In late November 1979, when the USS Paul F. Foster’s sonar dome was damaged, Steve Bannon, in his capacity as navigator, directed the ship near the Gulf of Guam for repairs. Then, following approximately two months stationed in the area, Bannon linked the USS Paul F. Foster with the USS Nimitz.
The Nimitz, one of the navy’s largest super carriers, was already preparing for the hostage rescue mission. Bannon became a firsthand witness to the military escalation associated with the planned operation. He was ordered to trail the Nimitz right up to the borders of southern Iran before he was given orders to sail back to Pearl Harbor.
Bannon’s Conservativism Takes Shape
On April 24, Bannon and his crew learned that the rescue mission was a failure, resulting in the deaths of eight servicemen. He and his shipmates were reportedly livid at the Carter administration for its perceived role in the botched rescue mission.

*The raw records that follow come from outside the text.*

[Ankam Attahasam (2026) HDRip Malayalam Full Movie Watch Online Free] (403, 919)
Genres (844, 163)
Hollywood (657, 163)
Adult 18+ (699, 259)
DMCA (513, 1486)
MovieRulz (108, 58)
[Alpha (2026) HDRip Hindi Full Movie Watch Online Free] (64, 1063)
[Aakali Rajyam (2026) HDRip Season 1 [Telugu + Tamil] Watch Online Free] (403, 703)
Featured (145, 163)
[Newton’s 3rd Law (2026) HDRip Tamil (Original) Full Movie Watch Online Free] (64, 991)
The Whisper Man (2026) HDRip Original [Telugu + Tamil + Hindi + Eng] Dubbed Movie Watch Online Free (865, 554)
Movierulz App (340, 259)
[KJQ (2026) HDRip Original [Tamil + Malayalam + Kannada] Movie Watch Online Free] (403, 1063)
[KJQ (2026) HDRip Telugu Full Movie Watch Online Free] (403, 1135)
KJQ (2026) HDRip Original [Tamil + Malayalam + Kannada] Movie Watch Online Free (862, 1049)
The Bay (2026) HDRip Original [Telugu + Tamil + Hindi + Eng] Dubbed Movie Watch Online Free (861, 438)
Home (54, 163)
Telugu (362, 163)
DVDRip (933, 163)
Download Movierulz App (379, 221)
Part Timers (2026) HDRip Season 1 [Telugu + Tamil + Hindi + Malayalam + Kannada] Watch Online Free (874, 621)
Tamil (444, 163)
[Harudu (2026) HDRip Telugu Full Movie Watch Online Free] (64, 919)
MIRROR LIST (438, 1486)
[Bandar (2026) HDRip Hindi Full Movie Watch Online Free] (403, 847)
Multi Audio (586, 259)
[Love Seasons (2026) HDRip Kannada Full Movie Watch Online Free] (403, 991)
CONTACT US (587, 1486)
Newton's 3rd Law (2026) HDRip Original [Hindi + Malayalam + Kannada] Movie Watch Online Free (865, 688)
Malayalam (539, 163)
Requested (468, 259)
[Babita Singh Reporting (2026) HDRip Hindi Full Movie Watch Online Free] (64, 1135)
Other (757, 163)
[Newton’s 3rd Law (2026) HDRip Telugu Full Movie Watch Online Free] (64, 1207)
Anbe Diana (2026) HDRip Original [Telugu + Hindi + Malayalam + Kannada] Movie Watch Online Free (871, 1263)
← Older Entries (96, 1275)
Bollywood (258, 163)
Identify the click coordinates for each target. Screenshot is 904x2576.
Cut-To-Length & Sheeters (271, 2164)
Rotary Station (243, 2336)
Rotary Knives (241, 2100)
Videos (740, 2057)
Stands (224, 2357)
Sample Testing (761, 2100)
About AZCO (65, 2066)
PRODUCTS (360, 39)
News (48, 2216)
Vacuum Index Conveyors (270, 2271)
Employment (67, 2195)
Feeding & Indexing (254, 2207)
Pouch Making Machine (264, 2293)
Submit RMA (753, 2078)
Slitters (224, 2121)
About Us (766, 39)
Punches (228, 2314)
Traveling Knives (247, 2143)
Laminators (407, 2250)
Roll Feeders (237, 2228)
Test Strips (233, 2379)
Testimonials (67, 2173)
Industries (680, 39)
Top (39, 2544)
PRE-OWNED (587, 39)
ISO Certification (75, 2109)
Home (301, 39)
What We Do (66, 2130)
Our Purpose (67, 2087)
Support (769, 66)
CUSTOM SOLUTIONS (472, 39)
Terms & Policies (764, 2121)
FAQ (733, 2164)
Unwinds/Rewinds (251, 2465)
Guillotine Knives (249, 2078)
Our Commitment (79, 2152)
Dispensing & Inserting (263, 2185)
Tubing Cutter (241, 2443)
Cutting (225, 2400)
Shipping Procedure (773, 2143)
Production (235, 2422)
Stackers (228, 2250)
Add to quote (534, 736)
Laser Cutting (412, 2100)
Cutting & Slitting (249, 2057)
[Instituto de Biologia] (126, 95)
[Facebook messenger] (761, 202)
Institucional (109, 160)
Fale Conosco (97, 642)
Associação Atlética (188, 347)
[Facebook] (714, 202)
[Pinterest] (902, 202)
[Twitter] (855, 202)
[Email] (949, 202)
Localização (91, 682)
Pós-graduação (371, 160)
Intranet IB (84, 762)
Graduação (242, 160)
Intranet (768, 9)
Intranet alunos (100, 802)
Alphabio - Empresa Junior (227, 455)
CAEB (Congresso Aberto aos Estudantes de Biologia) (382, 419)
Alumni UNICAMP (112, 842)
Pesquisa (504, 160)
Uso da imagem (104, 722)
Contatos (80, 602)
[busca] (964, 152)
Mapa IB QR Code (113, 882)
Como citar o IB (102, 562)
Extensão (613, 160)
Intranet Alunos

The event shattered Bannon’s confidence in President Carter. He would later refer to the experience as a “life defining” moment that caused him to adopt a pro-military stance and increased favorability towards Ronald Reagan. Steve Bannon was so favorably disposed to Raegan that not but a couple months after Reagan won the 1980 Presidential election, Bannon began working for his administration as an assistant at the office of the Chief of Naval Operations located in the Pentagon. For his association to the events surrounding the Iranian hostage situation, Bannon was awarded the Navy Expeditionary Medal in 1981.
Photo of Navy Expeditionary Medal
Steve Bannon furthered his education career by attending Georgetown University pursuing a Master’s degree in National Security. He became more politically active and joined the University’s Toastmaster program as a means of honing his rhetorical style. Bannon received his graduate degree in 1983; however, he was far from done with his formal education. Before graduating the university he informed a close friend and colleague at the Pentagon, Patrick McKim, that he had a vision for the future – that he was going to Harvard to become the Secretary of Defense of the United States.
Bannon has not yet achieved his goal of becoming Secretary of Defense; however, he is currently serving as Chief Strategist to the Trump administration and is currently a member of the National Security Council.